A little over 1/7th of that word count was accomplished only in March when I wrote over 100k words. Wow, productivity where did you go? I know that the world is going to hell but do you mind coming back? I can use you. I have so many new ideas that I am really excited about but totally lack the energy to actually get to. Hope that will change in the next weeks because there is A Lot going on in my head that I am actually dying to share.
Fandoms:
Winx Club has totally taken over for me. I have barely written five works this year that are not about that show and I just don’t know what is happening anymore. I have so many thoughts and things to discuss and fix about it and I have a feeling that some upcoming events will only reinforce that position.

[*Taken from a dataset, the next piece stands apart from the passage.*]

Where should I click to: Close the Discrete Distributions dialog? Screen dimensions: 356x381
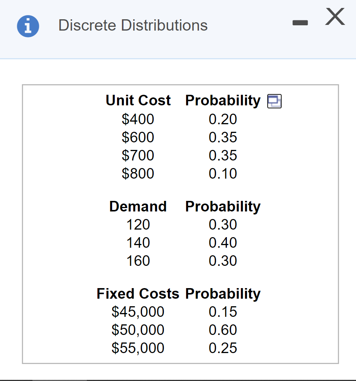coord(334,17)
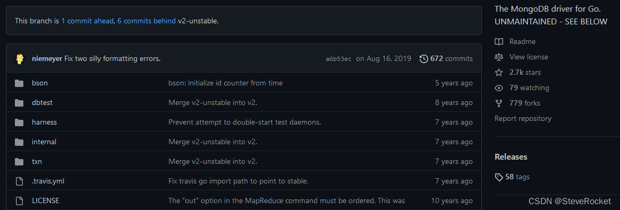Click the commit history clock icon
Viewport: 620px width, 210px height.
pos(423,59)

But what truly matters is that it has truly made 2020 more bearable to be in the fandom and write fic. The interactions with other fans have been lovely which is totally worth the brain damage that some experiences over this show have inflicted.
Once Upon a Time lurked until about the half of the year but I can’t say that I have been actively interested in it. I just rewatched 4A for the Frozen Swan interactions and 4B for Cruella De Vil and that was pretty much all of it this year. I think it’s safe to say that at this point I have more or less moved on from the show and I do not expect a miraculous comeback to it. Which leaves my rewatch dangling over the chasm of uncertainty but I have projects I am far more interested in rn to be thinking about that.
I actually joined the Lucifer fandom this year, though I cannot say that I am active in it at all. It was nice to challenge myself with the small contribution I made to the fanworks in the fandom so I am putting it here because I am not done with watching the show even though I don’t think I have a good enough grasp on any of the characters in order to actually write them.
Ships:
Well, 2020 definitely delivered on that front. I have found myself piles of new ships to ship the hell out. Some I am more grateful about, others leave me slightly bitter over not knowing what to do with them but it certainly hasn’t been boring. Because this is my wrap-up and contemplation, I get to list them and maybe say a couple of words about some of them.
Griffin x Valtor - Not new but it was definitely the biggest part of that year.
Griffin x Valtor x Faragonda - New in the sense of me having written a fic about this now... and having several more ideas on my drives so... beware, future!
Griffin x Faragonda - Also not new but when the feelings catch up with me, they really mean it. Two major bursts of inspiration about them have left me with interesting results and I am looking forward to finding out where this goes.
Marion x Oritel - That was new. It was the first new ship of the year. I have more ideas about them but the muse has not visited lately. I am not giving up, though. Sometimes you gotta sail the ship even when there’s no wind.
Flora x Icy - That was definitely a surprise. I don’t know what happened but I do know that a goddamn look at Pinterest has brought on an entire epic about them (and the other Trix and Winx) so... thanks for that, Pinterest. I wish you could pin free time on Pinterest and go consume it later so that I would actually have the time to work on all of this.
Layla x Stella - Oh, yeah, baby! I have feelings and I really want to do at least an outline of what would be too long to actually write as a fic, especially since I have A Lot on my plate rn.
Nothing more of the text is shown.